Segurança de dados e detecção de fraudes impulsionam modernização

A proteção do sistema financeiro atua como um dos principais motores para a adoção tecnológica. Instituições lidam com tentativas diárias de invasão e fraudes transacionais. A inteligência artificial analisa padrões de comportamento de clientes em tempo real. O bloqueio de operações suspeitas ocorre em milissegundos.

O aprendizado de máquina identifica anomalias que escapam aos sistemas tradicionais de segurança. A verificação de identidade utiliza biometria facial cruzada com vastas bases de dados. Os bancos reduzem perdas financeiras decorrentes de golpes eletrônicos. A conformidade com regras do Banco Central exige ferramentas de monitoramento contínuo.

A análise de crédito também passa por profunda reformulação com os novos algoritmos. O cruzamento de dados alternativos permite avaliar o perfil de risco de consumidores sem histórico bancário tradicional. A concessão de empréstimos torna-se mais rápida e precisa. As taxas de inadimplência tendem a cair com a melhoria nos critérios de aprovação.

Infraestrutura de computação exige investimentos contínuos em hardware

A expansão do uso de inteligência artificial depende de equipamentos potentes. A NVIDIA atua no fornecimento dessa infraestrutura de computação acelerada. A empresa iniciou suas operações em 1993 e criou a unidade de processamento gráfico em 1999. O foco atual abrange soluções completas para data centers de alta capacidade.

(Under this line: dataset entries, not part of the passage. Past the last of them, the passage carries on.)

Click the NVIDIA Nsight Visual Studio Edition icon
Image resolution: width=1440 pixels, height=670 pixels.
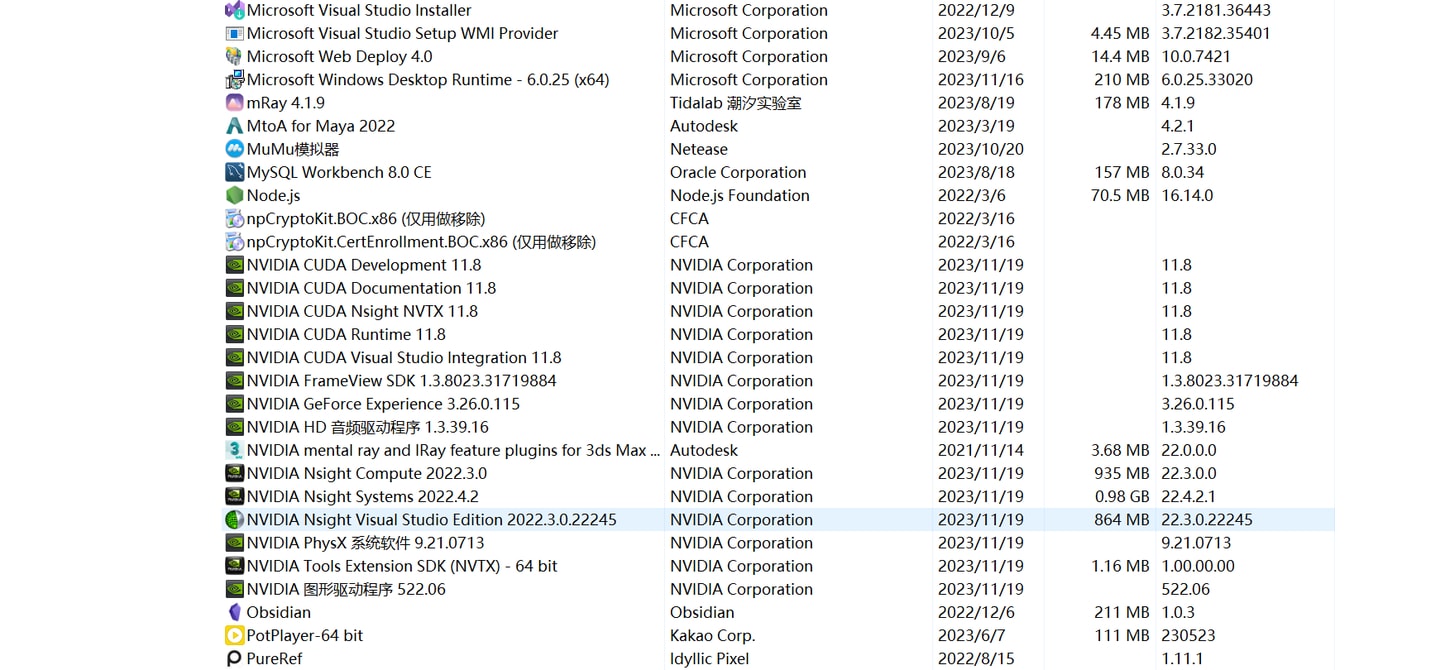point(234,519)
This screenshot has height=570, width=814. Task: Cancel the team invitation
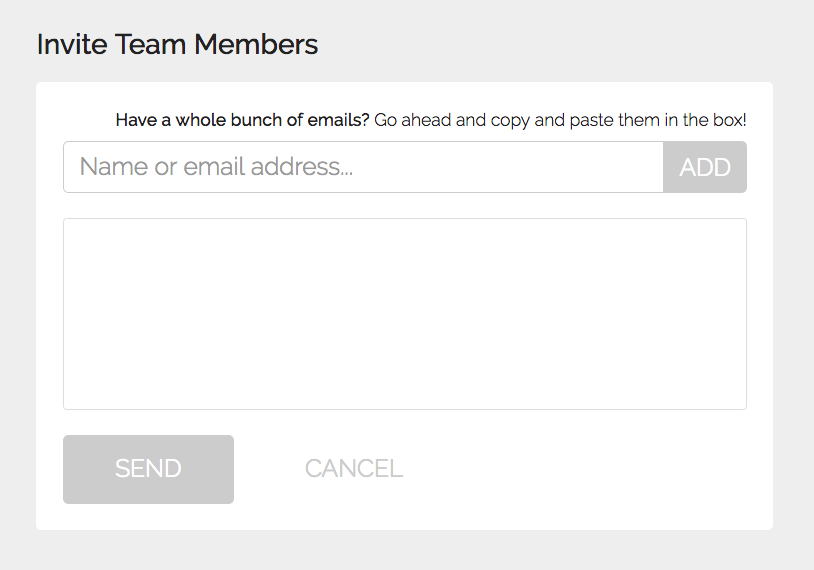tap(354, 469)
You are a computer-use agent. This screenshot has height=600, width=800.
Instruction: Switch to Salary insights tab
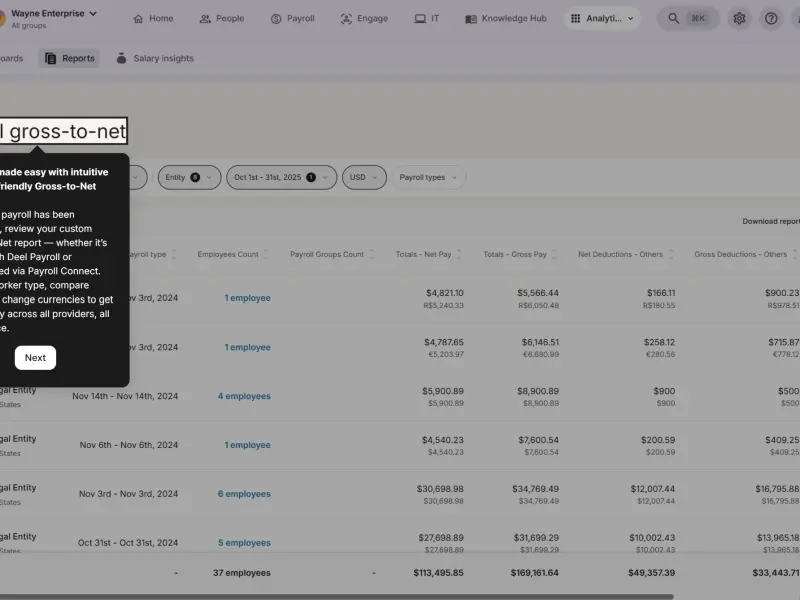(155, 58)
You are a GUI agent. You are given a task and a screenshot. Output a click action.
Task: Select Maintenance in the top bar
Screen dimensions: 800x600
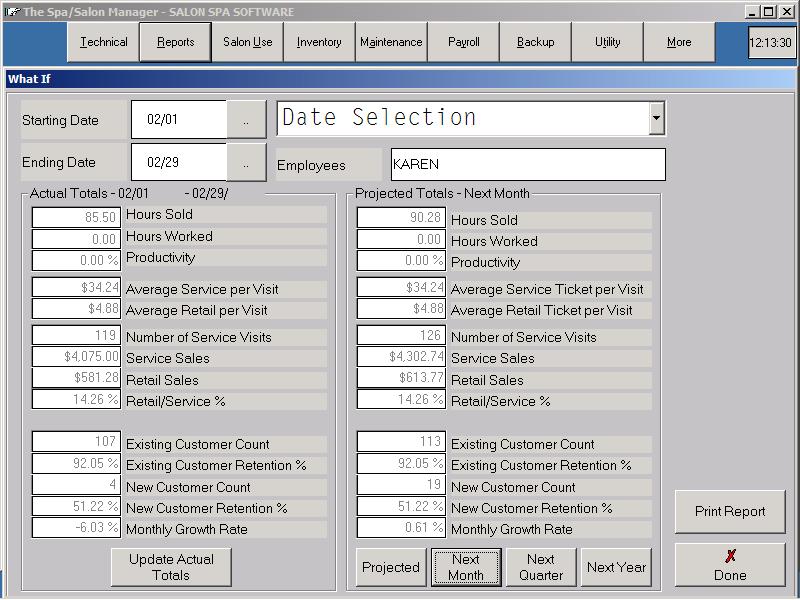[391, 43]
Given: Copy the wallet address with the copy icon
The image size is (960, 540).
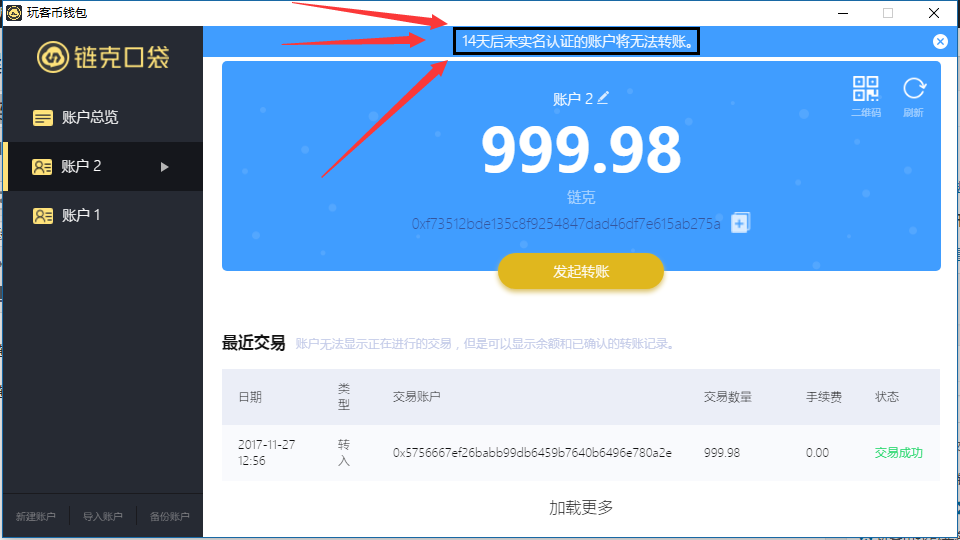Looking at the screenshot, I should click(x=740, y=223).
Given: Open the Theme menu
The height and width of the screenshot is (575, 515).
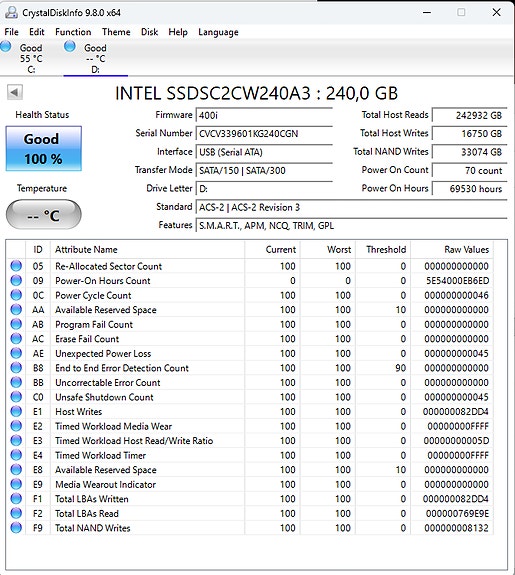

O processamento de modelos complexos exige servidores capazes de realizar trilhões de cálculos por segundo. O setor financeiro demanda latência mínima em suas operações diárias. A velocidade de resposta define o sucesso de transações no mercado de capitais. A modernização dos parques tecnológicos consome parte significativa dos orçamentos corporativos.

O planejamento estratégico dos bancos inclui a contratação de profissionais especializados. Cientistas de dados e engenheiros de software assumem posições centrais nas instituições. O treinamento de modelos abertos requer conhecimento técnico específico. A integração segura das ferramentas aos sistemas legados representa o principal desafio técnico.

A transformação digital do mercado financeiro avança de maneira estruturada. Os executivos priorizam resultados mensuráveis em cada etapa de implementação. A tecnologia consolida sua posição como pilar de sustentação para as operações bancárias modernas. A busca por eficiência dita o ritmo das atualizações nos próximos anos.